Note de lecture


Les prix Nobel d’économie
Jean-Edouard Colliard & Emmeline Travers (2009)

De l’aveu même des auteurs, ce livre aurait pu s’appeler Sveriges Riskbanks Pris i Ekonomisk Vetenskap till Alfred Nobels minne, ce qui signifie en suédois prix de sciences économiques de la Banque de Suède en mémoire d’Alfred Nobel. Les gens normaux comprendront que le sobre choix de Les prix Nobel d’économie ait finalement été retenu, sans arrière-pensées visant à donner à l’économie le prestige d’une science aussi aboutie que celle de la paix, par exemple. Non, plus prosaïquement, pour Jean-Edouard Colliard et Emmeline Travers, animateurs entre autres choses du blog Ma femme est une économiste (mafeco pour faire plus court, décidément une habitude chez ces jeunes gens), «le but de cet ouvrage n’est ni de retracer la vie des lauréats sur un mode hagiographique, ni de célébrer leurs contributions, mais de tenter de rendre compréhensibles par le lecteur intéressé les principales idées des soixante-deux prix Nobel d’économie qui se sont succédé de 1969 à 2008, et de la manière la plus simple et la plus complète possible qui soit compatible avec un exposé bref et rigoureux.».

La question qui se pose d’emblée est de savoir si un livre sur le prix Nobel d’économie a un quelconque intérêt. Colliard et Travers résument très clairement le problème : au delà des discussions sur la légitimité Nobel du prix, il est le prix le plus important en économie. Il récompense des travaux jugés majeurs de la discipline et est reconnu par les économistes eux-mêmes. Partant de là, comme tout prix dans n’importe quel champ, il peut susciter des débats, des rancoeurs ou contestations, laisser certains indifférents ou presque, mais il importe.
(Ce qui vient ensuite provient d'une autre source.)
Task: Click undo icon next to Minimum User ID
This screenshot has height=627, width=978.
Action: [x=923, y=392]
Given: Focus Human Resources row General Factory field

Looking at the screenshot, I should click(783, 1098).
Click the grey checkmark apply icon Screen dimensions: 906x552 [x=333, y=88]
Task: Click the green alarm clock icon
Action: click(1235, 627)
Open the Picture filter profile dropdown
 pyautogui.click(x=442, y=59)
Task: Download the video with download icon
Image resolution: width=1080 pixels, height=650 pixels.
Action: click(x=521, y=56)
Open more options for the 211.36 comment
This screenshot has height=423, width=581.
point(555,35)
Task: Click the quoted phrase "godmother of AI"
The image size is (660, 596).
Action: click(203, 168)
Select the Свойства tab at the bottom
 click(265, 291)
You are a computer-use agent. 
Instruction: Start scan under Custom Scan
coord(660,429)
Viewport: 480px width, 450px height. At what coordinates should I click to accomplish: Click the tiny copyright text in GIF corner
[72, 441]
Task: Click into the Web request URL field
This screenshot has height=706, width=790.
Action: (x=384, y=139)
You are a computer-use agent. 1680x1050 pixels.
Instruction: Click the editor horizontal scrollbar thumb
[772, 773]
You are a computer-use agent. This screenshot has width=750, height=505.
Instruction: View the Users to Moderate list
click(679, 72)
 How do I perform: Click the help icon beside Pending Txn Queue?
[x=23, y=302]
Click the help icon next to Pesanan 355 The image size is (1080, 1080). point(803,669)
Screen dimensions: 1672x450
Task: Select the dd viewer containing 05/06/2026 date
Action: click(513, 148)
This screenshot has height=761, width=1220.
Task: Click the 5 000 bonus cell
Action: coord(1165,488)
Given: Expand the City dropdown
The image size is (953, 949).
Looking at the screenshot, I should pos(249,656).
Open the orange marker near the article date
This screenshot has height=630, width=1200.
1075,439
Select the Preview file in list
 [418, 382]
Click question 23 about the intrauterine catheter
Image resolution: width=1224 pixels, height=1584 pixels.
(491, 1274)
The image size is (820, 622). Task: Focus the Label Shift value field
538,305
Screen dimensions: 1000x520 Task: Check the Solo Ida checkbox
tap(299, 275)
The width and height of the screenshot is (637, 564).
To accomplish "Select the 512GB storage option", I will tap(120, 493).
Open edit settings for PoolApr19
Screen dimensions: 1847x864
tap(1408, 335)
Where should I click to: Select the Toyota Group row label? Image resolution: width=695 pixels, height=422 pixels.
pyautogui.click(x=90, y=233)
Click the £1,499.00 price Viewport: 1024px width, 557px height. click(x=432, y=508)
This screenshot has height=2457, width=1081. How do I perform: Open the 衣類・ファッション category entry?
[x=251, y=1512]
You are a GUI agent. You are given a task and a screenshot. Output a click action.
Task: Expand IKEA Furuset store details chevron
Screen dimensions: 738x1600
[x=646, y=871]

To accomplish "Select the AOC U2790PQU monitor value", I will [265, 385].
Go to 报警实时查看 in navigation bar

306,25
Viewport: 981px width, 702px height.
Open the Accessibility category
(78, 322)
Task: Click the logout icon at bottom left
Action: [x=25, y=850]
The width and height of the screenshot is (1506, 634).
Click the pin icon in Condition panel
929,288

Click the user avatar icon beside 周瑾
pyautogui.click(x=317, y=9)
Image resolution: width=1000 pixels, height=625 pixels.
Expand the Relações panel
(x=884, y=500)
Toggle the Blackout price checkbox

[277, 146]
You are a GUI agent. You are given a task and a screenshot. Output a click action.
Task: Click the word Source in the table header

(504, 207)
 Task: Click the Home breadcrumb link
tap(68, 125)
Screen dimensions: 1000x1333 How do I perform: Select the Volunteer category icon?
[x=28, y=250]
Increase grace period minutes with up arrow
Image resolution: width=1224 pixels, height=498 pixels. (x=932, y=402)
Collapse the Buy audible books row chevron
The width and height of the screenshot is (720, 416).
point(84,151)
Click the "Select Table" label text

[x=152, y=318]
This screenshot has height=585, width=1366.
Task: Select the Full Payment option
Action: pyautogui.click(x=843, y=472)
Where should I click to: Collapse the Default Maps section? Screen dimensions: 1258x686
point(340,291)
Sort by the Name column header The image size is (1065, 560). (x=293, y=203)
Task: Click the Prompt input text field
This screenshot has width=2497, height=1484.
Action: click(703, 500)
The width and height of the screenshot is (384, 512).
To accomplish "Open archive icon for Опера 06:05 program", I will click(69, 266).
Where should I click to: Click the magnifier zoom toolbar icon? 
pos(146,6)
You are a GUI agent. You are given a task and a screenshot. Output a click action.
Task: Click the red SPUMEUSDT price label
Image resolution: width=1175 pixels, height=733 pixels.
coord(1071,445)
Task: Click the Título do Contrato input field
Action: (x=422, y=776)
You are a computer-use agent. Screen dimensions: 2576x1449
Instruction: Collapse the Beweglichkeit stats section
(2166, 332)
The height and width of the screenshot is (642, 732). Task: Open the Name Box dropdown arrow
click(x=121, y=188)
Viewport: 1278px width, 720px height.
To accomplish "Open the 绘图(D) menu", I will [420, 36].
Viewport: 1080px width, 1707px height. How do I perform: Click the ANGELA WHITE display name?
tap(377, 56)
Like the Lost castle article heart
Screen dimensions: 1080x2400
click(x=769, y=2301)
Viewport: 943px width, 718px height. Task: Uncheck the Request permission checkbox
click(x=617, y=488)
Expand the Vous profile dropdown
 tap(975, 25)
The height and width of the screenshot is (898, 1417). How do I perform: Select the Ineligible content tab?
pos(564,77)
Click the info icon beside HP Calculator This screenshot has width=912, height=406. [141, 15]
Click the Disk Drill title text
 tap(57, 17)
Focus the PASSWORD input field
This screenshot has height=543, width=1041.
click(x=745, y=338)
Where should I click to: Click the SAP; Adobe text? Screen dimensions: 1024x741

Pour le lecteur intéressé par l’économie, l’étudiant en particulier, la liste de ses lauréats fait partie de la culture de base (même si cela peut avoir un côté crétin ; je me souviens m’être «amusé» à une époque à retenir les prix Nobel de 1969 aux années 1990. Bah… ça occupe dans le métro ou le bus).

Les prix Nobel étant récompensés en raison d’une contribution importante à la discipline, les connaître, c’est nécessairement s’ouvrir a minima sur ces contributions.

Pour autant, un livre sur le sujet n’a rien de très excitant. C’est usuellement une liste de résumés de quelques pages durant lesquelles s’enchaînent des explications laconiques. Indigeste au possible, mais utile. C’est un annuaire, plus qu’un roman.

De ce point de vue, le livre de Colliard et Travers est quelque peu différent. S’il présente bien un résumé satisfaisant des contributions de chaque nobélisé et des informations biographiques propres à resituer leurs travaux dans un contexte historique ou personnel, il fait l’effort du commentaire en arrière-plan, notamment par le biais d’un nombre fourni d’encadrés qui évoquent, par exemple, les absents du palmarès, la notoriété des lauréats auprès du grand public, la répartition des lauréats par pays et universités (avec une réflexion sur la réalité de l’accusation d’orthodoxie excessive faite par certains au jury), voire même les femmes des Nobel…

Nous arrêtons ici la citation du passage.